(Records for this task)

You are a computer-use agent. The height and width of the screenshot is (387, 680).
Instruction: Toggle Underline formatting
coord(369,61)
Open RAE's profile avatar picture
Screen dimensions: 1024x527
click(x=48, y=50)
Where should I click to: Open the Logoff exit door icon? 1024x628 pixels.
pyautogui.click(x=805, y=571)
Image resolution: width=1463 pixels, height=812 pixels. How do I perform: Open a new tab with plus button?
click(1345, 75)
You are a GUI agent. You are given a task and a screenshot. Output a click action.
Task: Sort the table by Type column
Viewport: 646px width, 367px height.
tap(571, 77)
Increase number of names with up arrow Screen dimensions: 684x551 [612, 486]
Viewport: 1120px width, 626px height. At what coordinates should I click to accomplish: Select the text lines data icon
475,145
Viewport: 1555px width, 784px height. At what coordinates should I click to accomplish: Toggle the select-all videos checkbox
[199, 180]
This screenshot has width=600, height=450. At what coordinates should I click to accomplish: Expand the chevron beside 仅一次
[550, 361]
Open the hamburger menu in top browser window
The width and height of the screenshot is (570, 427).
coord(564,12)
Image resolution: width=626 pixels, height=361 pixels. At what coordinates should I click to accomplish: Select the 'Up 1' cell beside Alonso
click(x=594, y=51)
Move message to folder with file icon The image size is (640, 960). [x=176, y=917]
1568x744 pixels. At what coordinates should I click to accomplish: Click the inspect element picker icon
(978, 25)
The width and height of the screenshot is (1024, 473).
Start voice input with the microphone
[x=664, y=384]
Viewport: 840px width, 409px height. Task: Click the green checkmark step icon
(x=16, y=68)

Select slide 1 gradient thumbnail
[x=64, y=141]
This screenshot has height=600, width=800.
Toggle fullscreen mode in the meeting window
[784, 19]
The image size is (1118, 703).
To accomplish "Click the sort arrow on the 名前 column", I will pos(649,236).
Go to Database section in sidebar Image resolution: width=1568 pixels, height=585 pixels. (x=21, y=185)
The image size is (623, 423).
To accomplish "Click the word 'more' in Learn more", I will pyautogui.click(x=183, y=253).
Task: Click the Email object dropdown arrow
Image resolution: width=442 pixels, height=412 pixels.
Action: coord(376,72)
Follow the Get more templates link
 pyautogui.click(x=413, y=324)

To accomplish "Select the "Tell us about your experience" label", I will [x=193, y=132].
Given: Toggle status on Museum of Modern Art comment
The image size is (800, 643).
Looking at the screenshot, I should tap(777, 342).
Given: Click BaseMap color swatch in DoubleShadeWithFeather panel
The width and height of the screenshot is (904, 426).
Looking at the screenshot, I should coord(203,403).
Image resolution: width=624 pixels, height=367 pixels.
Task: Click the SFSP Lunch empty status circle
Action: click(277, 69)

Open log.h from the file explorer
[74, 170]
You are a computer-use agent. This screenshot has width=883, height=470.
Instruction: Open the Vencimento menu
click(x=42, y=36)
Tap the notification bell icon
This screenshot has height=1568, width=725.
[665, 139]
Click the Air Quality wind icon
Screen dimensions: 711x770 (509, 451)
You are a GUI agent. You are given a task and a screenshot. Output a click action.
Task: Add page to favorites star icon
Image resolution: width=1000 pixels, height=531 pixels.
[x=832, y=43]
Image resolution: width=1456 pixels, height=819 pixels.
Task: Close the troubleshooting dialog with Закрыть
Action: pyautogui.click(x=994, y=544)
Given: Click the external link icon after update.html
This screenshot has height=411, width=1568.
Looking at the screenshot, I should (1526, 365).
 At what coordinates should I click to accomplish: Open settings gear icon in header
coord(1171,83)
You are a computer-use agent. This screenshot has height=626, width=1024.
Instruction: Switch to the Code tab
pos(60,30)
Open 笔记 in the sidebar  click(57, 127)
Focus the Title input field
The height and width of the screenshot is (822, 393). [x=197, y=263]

(End Records for this task)

What to do: Please give all the entries above again, exactly as they stand.

Result:
You are a computer-use agent. The height and width of the screenshot is (387, 680).
Instruction: Toggle Underline formatting
coord(369,61)
Open RAE's profile avatar picture
Screen dimensions: 1024x527
click(x=48, y=50)
Where should I click to: Open the Logoff exit door icon? 1024x628 pixels.
pyautogui.click(x=805, y=571)
Image resolution: width=1463 pixels, height=812 pixels. How do I perform: Open a new tab with plus button?
click(1345, 75)
You are a GUI agent. You are given a task and a screenshot. Output a click action.
Task: Sort the table by Type column
Viewport: 646px width, 367px height.
tap(571, 77)
Increase number of names with up arrow Screen dimensions: 684x551 [612, 486]
Viewport: 1120px width, 626px height. At what coordinates should I click to accomplish: Select the text lines data icon
475,145
Viewport: 1555px width, 784px height. At what coordinates should I click to accomplish: Toggle the select-all videos checkbox
[199, 180]
This screenshot has width=600, height=450. At what coordinates should I click to accomplish: Expand the chevron beside 仅一次
[550, 361]
Open the hamburger menu in top browser window
The width and height of the screenshot is (570, 427).
coord(564,12)
Image resolution: width=626 pixels, height=361 pixels. At what coordinates should I click to accomplish: Select the 'Up 1' cell beside Alonso
click(x=594, y=51)
Move message to folder with file icon The image size is (640, 960). [x=176, y=917]
1568x744 pixels. At what coordinates should I click to accomplish: Click the inspect element picker icon
(978, 25)
The width and height of the screenshot is (1024, 473).
Start voice input with the microphone
[x=664, y=384]
Viewport: 840px width, 409px height. Task: Click the green checkmark step icon
(x=16, y=68)

Select slide 1 gradient thumbnail
[x=64, y=141]
This screenshot has height=600, width=800.
Toggle fullscreen mode in the meeting window
[784, 19]
The image size is (1118, 703).
To accomplish "Click the sort arrow on the 名前 column", I will pos(649,236).
Go to Database section in sidebar Image resolution: width=1568 pixels, height=585 pixels. (x=21, y=185)
The image size is (623, 423).
To accomplish "Click the word 'more' in Learn more", I will pyautogui.click(x=183, y=253).
Task: Click the Email object dropdown arrow
Image resolution: width=442 pixels, height=412 pixels.
Action: coord(376,72)
Follow the Get more templates link
 pyautogui.click(x=413, y=324)

To accomplish "Select the "Tell us about your experience" label", I will [x=193, y=132].
Given: Toggle status on Museum of Modern Art comment
The image size is (800, 643).
Looking at the screenshot, I should tap(777, 342).
Given: Click BaseMap color swatch in DoubleShadeWithFeather panel
The width and height of the screenshot is (904, 426).
Looking at the screenshot, I should coord(203,403).
Image resolution: width=624 pixels, height=367 pixels.
Task: Click the SFSP Lunch empty status circle
Action: click(277, 69)

Open log.h from the file explorer
[74, 170]
You are a computer-use agent. This screenshot has width=883, height=470.
Instruction: Open the Vencimento menu
click(x=42, y=36)
Tap the notification bell icon
This screenshot has height=1568, width=725.
[665, 139]
Click the Air Quality wind icon
Screen dimensions: 711x770 (509, 451)
You are a GUI agent. You are given a task and a screenshot. Output a click action.
Task: Add page to favorites star icon
Image resolution: width=1000 pixels, height=531 pixels.
[x=832, y=43]
Image resolution: width=1456 pixels, height=819 pixels.
Task: Close the troubleshooting dialog with Закрыть
Action: pyautogui.click(x=994, y=544)
Given: Click the external link icon after update.html
This screenshot has height=411, width=1568.
Looking at the screenshot, I should (1526, 365).
 At what coordinates should I click to accomplish: Open settings gear icon in header
coord(1171,83)
You are a computer-use agent. This screenshot has height=626, width=1024.
Instruction: Switch to the Code tab
pos(60,30)
Open 笔记 in the sidebar  click(57, 127)
Focus the Title input field
The height and width of the screenshot is (822, 393). [x=197, y=263]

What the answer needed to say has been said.